An Official American Thoracic Society Workshop Report: Use of Animal Models for the Preclinical Assessment of Potential Therapies for Pulmonary Fibrosis

Abstract

Numerous compounds have shown efficacy in limiting development of pulmonary fibrosis using animal models, yet few of these compounds have replicated these beneficial effects in clinical trials. Given the challenges associated with performing clinical trials in patients with idiopathic pulmonary fibrosis (IPF), it is imperative that preclinical data packages be robust in their analyses and interpretations to have the best chance of selecting promising drug candidates to advance to clinical trials. The American Thoracic Society has convened a group of experts in lung fibrosis to discuss and formalize recommendations for preclinical assessment of antifibrotic compounds. The panel considered three major themes (choice of animal, practical considerations of fibrosis modeling, and fibrotic endpoints for evaluation). Recognizing the need for practical considerations, we have taken a pragmatic approach.

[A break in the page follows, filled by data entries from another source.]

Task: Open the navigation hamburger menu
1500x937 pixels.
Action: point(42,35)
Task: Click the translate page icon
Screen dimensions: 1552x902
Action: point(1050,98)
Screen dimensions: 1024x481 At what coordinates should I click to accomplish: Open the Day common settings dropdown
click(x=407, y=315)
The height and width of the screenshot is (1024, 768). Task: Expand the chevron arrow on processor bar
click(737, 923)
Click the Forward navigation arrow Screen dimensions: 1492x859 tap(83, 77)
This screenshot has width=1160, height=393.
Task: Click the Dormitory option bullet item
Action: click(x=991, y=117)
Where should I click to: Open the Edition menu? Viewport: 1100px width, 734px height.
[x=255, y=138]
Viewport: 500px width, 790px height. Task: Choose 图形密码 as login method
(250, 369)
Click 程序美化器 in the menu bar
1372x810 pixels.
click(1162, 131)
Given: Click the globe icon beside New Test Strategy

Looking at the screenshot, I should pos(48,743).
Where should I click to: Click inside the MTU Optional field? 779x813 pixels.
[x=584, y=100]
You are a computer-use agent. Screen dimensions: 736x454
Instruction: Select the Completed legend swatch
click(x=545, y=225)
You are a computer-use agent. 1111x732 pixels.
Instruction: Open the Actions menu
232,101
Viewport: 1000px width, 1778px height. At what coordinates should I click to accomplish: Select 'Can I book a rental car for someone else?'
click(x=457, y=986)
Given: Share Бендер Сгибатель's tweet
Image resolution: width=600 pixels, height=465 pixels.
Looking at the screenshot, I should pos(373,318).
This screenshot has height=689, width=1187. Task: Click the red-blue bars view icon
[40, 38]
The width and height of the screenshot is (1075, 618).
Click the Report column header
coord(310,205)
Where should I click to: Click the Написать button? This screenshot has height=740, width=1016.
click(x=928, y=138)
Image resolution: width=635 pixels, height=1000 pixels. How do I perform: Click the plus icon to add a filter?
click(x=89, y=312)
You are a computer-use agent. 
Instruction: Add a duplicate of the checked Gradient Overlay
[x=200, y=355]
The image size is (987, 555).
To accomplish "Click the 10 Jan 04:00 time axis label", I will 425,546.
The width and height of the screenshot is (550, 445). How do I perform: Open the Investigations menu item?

The consensus view is that use of the murine intratracheal bleomycin model in animals of both genders, using hydroxyproline measurements for collagen accumulation along with histologic assessments, is the best-characterized animal model available for preclinical testing. Testing of antifibrotic compounds in this model is recommended to occur after the acute inflammatory phase has subsided (generally after Day 7). Robust analyses may also include confirmatory studies in human IPF specimens and validation of results in a second system using in vivo or in vitro approaches. The panel also strongly encourages the publication of negative results to inform the lung fibrosis community. These recommendations are for preclinical therapeutic evaluation only and are not intended to dissuade development of emerging technologies to better understand IPF pathogenesis.

Figure 1.

Integrating human disease data with preclinical animal studies. Preclinical assessment of drug candidates should make judicious use of animal models, such as the bleomycin model in mice, with strong biochemical and histologic assessments of collagen deposition. In addition, animal models and culture systems can be used for efficacy, safety, and imaging studies. Target validation should involve annotated human specimens. An integrated approach that tests effects of compounds on established fibrosis should help move promising targets to clinical trials. iPSCs, inducible pluripotent stem cells; PD, pharmacodynamics; PK, pharmacokinetics. Figure adapted from a slide shown by Dr. Shelia Violette, who presented this at the American Thoracic Society Conference in May 2015.